In this paper, for the first time, natural convection heat transfer of a nanofluid in the presence of a uniform magnetic field inside a parallelogram shaped cavity with two triangular obstacles with different boundary conditions is simulated by using lattice Boltzmann method. The right vertical wall of the cavity is assumed to be adiabatic and the inclined walls are kept at constant cold temperature, while the left vertical walls are kept at constant hot temperature. The flow and temperature field is calculated by solving lattice Boltzmann equations for velocity and temperature distribution functions simultaneously. D2Q9 lattice arrangement for each distribution function is used.
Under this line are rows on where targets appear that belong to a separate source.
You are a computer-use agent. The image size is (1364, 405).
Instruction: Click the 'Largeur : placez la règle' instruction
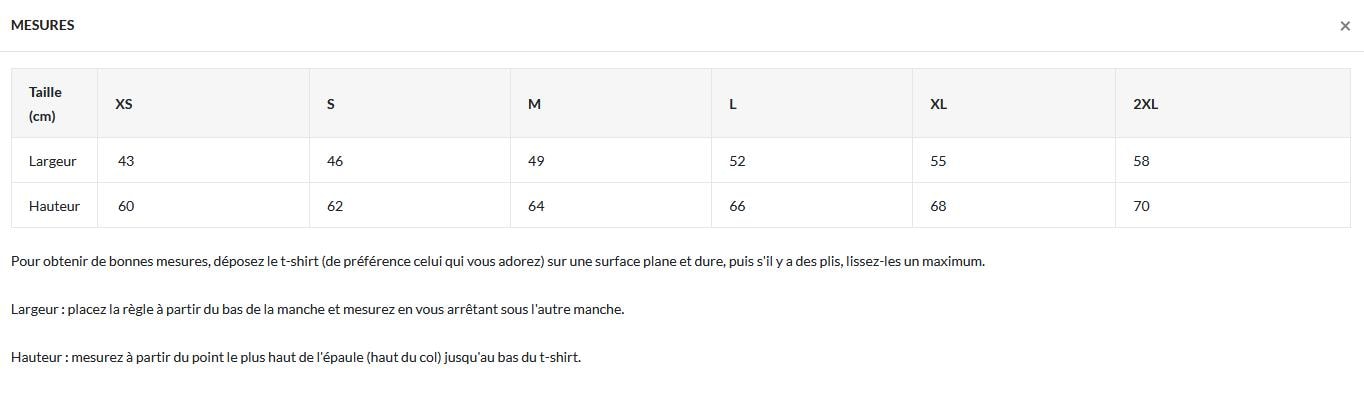tap(318, 309)
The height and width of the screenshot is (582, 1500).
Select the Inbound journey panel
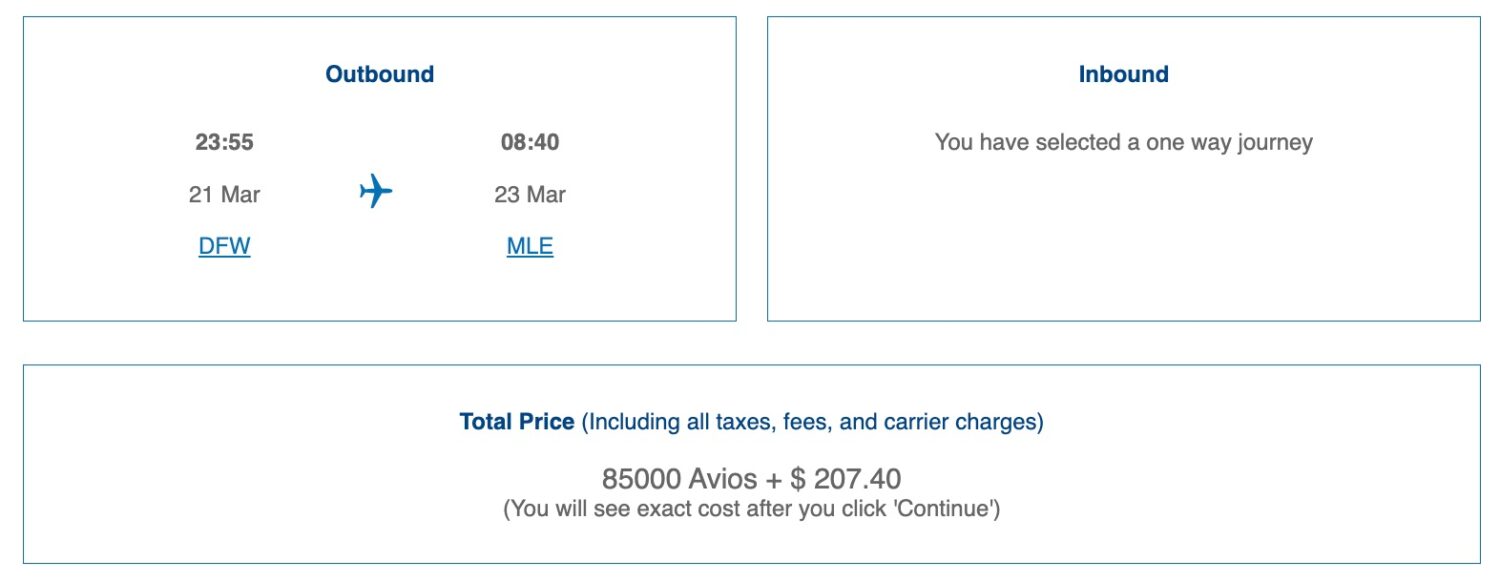tap(1124, 170)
The results have been validated with available results in the literature. The effects of different parameters such as Rayleigh number (103-105), Hartmann number (0-90), nanoparticle volume fraction (0-0.05) and different boundary conditions at triangular obstacles on natural heat convective heat transfer are investigated. The results show that, at a constant Rayleigh and Hartmann number, the average Nusselt number takes its maximum and minimum value when the triangular obstacles are kept at constant cold and hot temperatures, respectively. For all cases, it is found that the average Nusselt number increases with enhancement of Rayleigh number. Also, increasing of Hartman number decreases the flow velocity and heat transfer rate. Furthermore, increase of volume fraction of nano particles enhances heat transfer rate, however its changes for different Rayleigh and Hartman numbers are not the same.